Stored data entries
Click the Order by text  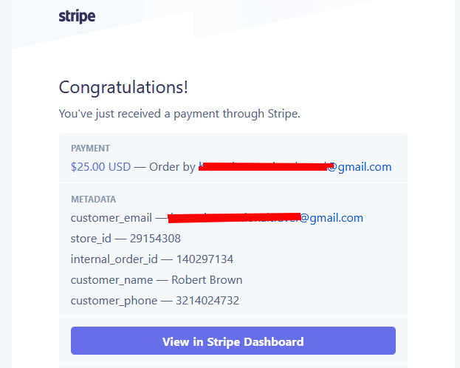[x=172, y=167]
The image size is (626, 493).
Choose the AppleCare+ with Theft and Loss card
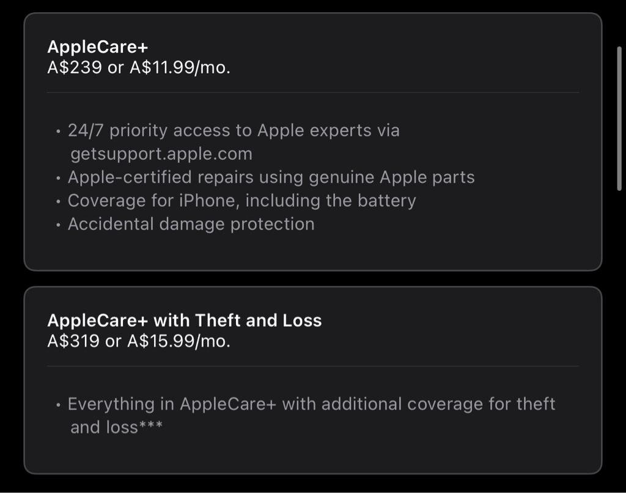tap(312, 380)
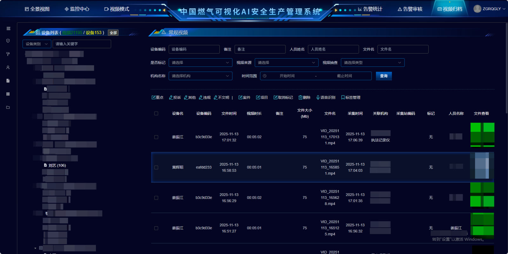This screenshot has height=254, width=508.
Task: Open the 视频来源 dropdown
Action: pos(286,63)
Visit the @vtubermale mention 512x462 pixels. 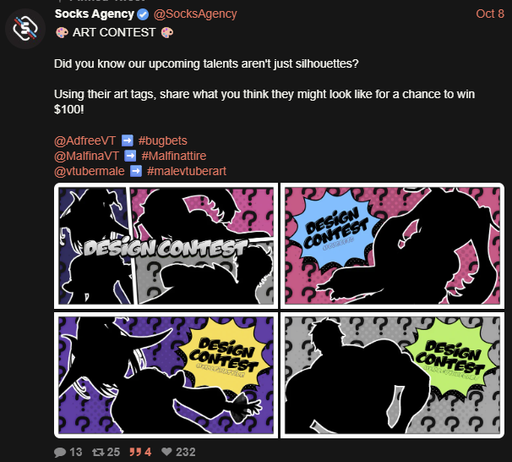click(x=90, y=171)
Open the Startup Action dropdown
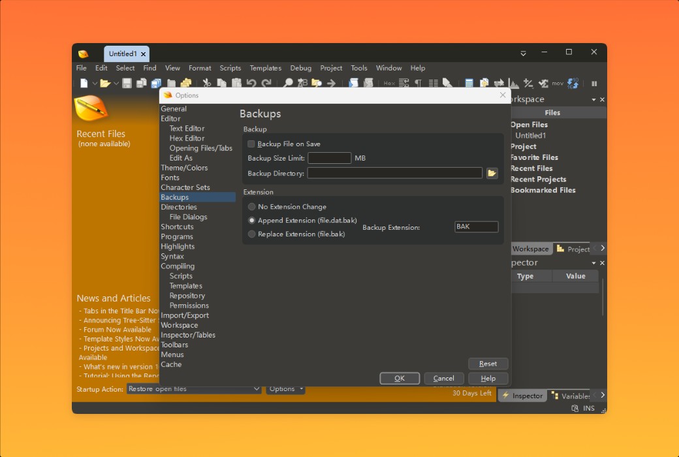The height and width of the screenshot is (457, 679). click(257, 389)

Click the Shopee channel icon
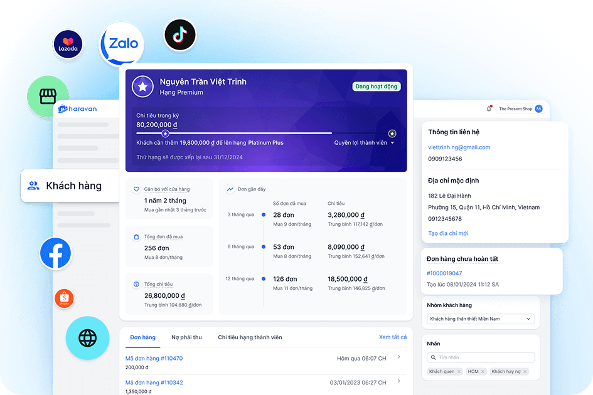(64, 299)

→ **Required work**:
Output an exact copy of the lines from the one with "Open the Startup Action dropdown" through the closing line of the records, inclusive, without any images.

→ **Task answer**:
Open the Startup Action dropdown
The height and width of the screenshot is (457, 679). click(257, 389)

Click the Shopee channel icon
(64, 299)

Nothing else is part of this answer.